▸ **GIVEN EXERCISE**
Repeat every line of the records below, swapping "Register" for "Sign up" and leaving everything else unchanged. Omit the pictures.

▸ **RECORDS SUPPLIED**
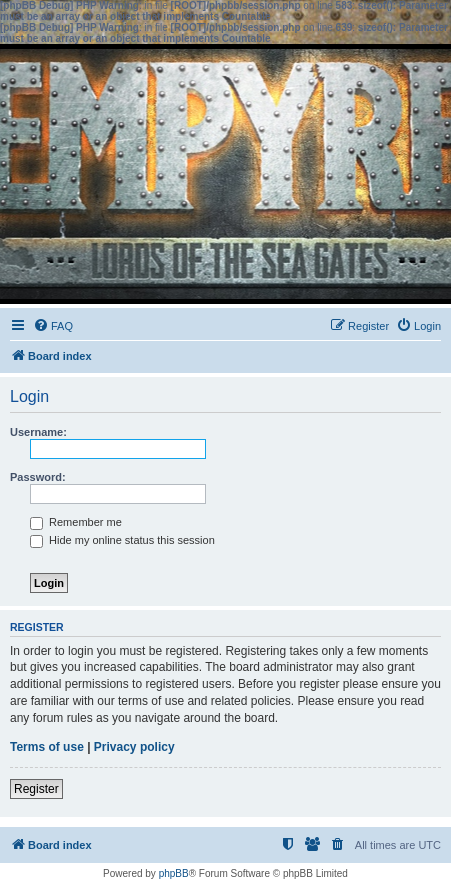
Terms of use (47, 747)
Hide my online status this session (122, 540)
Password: (38, 477)
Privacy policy (134, 747)
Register (36, 789)
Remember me (76, 522)
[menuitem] (53, 326)
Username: (38, 432)
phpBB (174, 873)
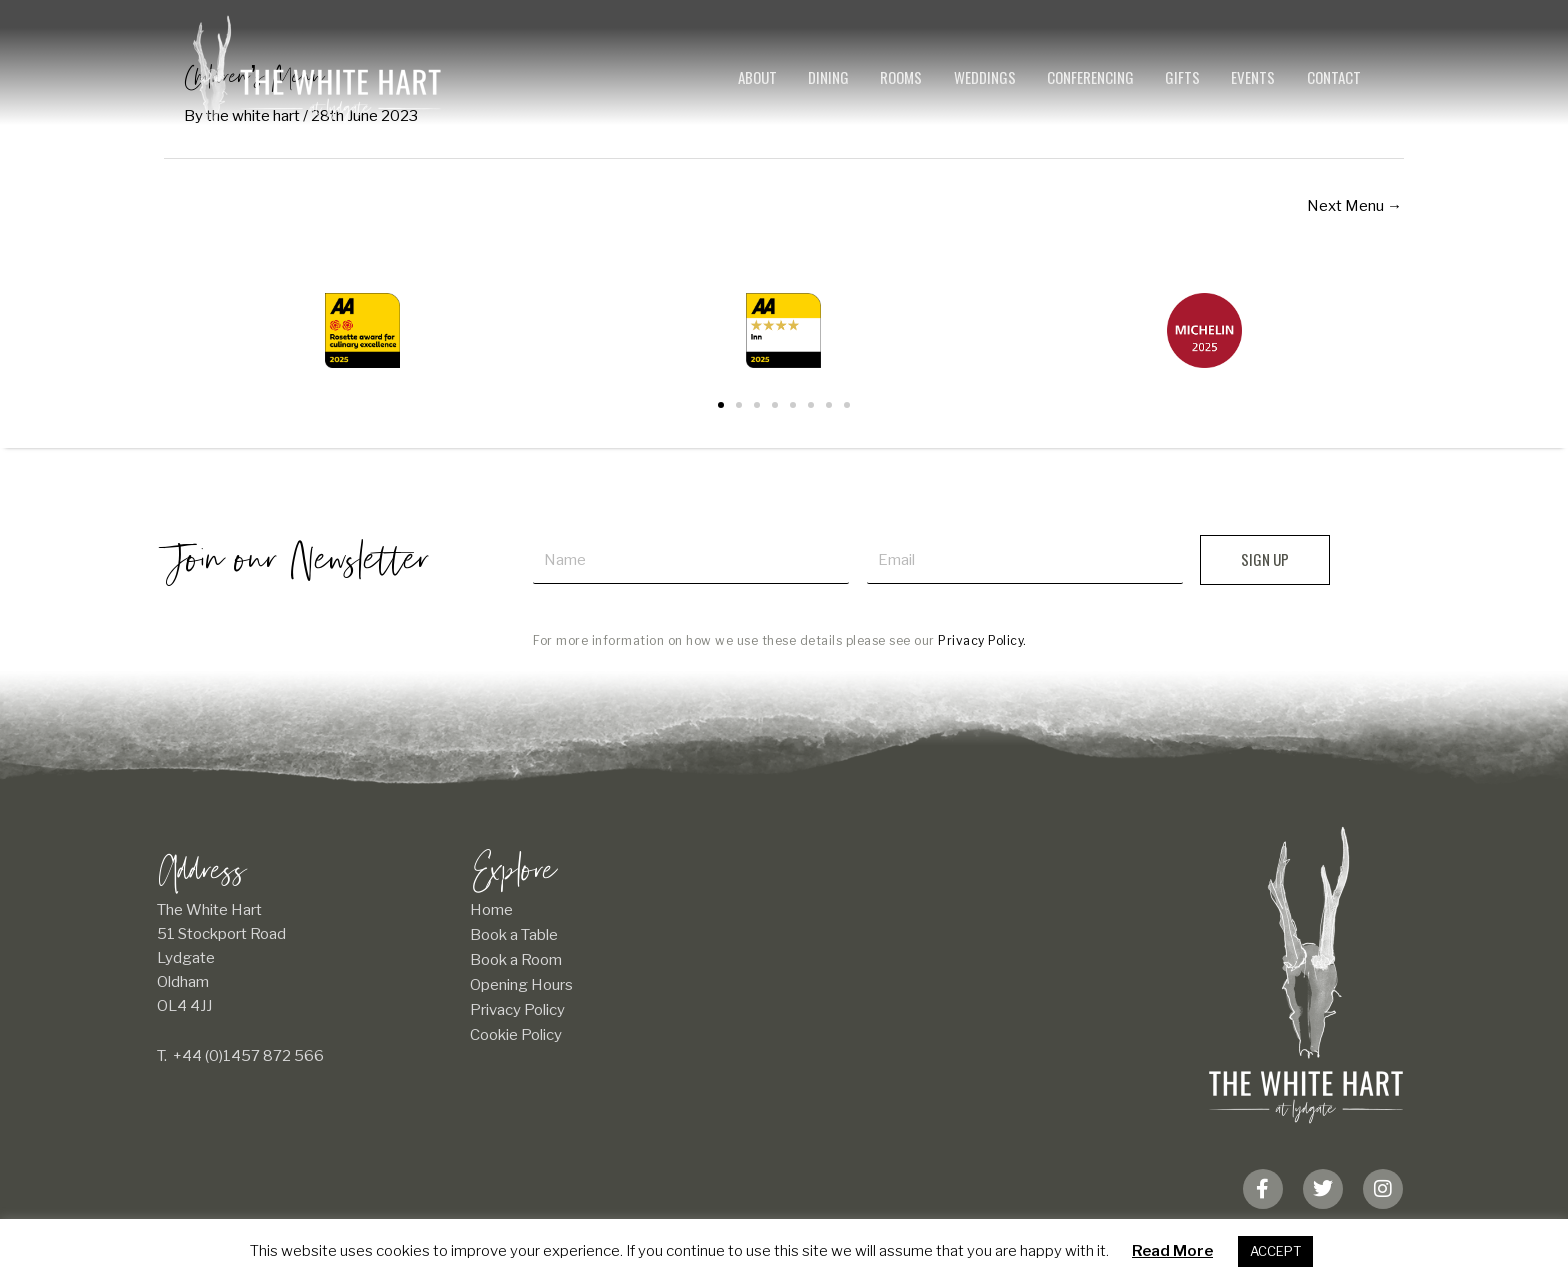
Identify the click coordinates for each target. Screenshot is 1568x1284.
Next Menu (1354, 206)
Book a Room (516, 960)
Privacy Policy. (982, 640)
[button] (721, 405)
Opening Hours (521, 985)
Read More (1172, 1251)
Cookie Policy (516, 1035)
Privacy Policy (517, 1010)
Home (491, 910)
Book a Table (514, 935)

▸ **OUTPUT OF THE EXERCISE**
Terms of use (47, 747)
Hide my online status this session (122, 540)
Password: (38, 477)
Privacy policy (134, 747)
Sign up (36, 789)
Remember me (76, 522)
[menuitem] (53, 326)
Username: (38, 432)
phpBB (174, 873)
Identify the click coordinates for each target. Screenshot is 1568x1284.
Next Menu (1354, 206)
Book a Room (516, 960)
Privacy Policy. (982, 640)
[button] (721, 405)
Opening Hours (521, 985)
Read More (1172, 1251)
Cookie Policy (516, 1035)
Privacy Policy (517, 1010)
Home (491, 910)
Book a Table (514, 935)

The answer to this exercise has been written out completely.